#### [RECORD SET]
-----
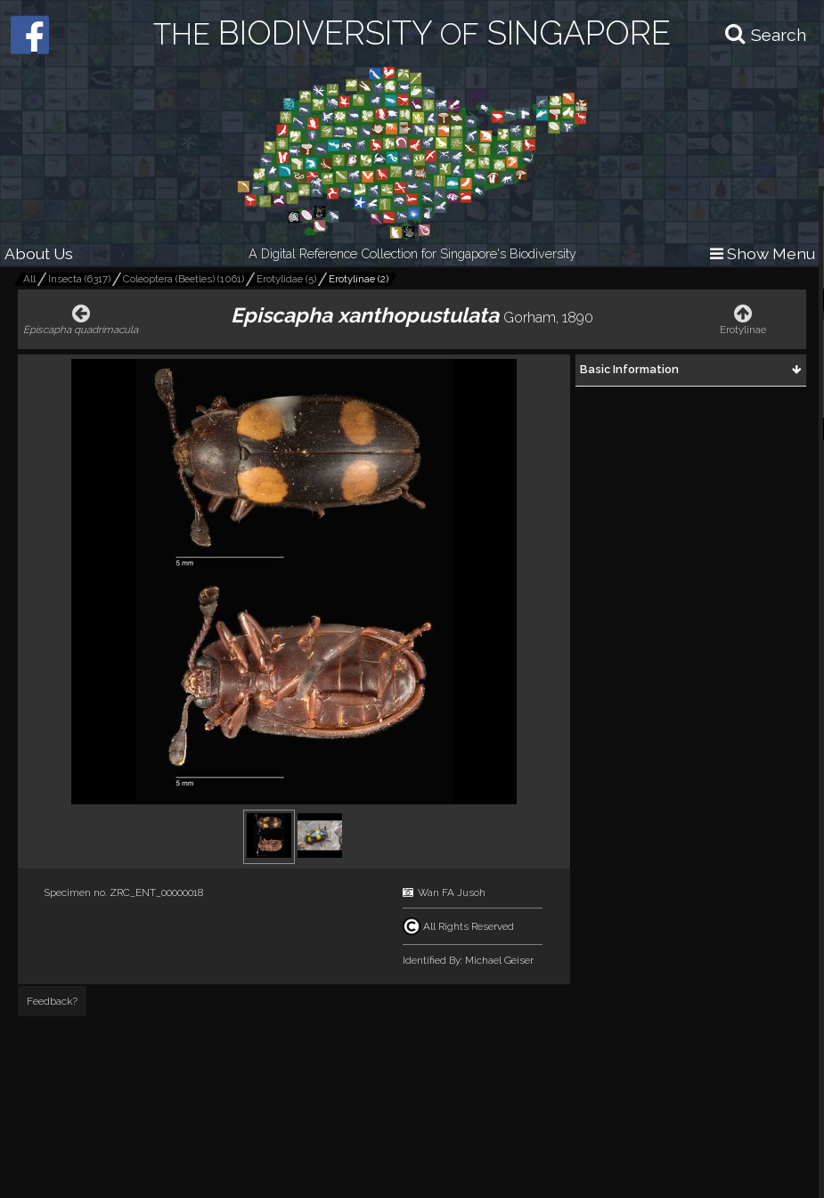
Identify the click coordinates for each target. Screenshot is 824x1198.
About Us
-----
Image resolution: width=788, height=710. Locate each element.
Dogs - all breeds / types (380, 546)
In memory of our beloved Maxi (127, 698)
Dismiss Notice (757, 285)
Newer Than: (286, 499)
-----
#### [EXERCISE OBJECTIVE]
Could you repeat the material from the line containing "Image resolution: width=788, height=710." through the line containing "Newer Than: (286, 499)", inclusive, shifting each coordinate by adding 16 to both of its numbers?

#### [EXERCISE SOLUTION]
Image resolution: width=788, height=710. Locate each element.
Dogs - all breeds / types (396, 562)
In memory of our beloved Maxi (143, 714)
Dismiss Notice (773, 301)
Newer Than: (302, 515)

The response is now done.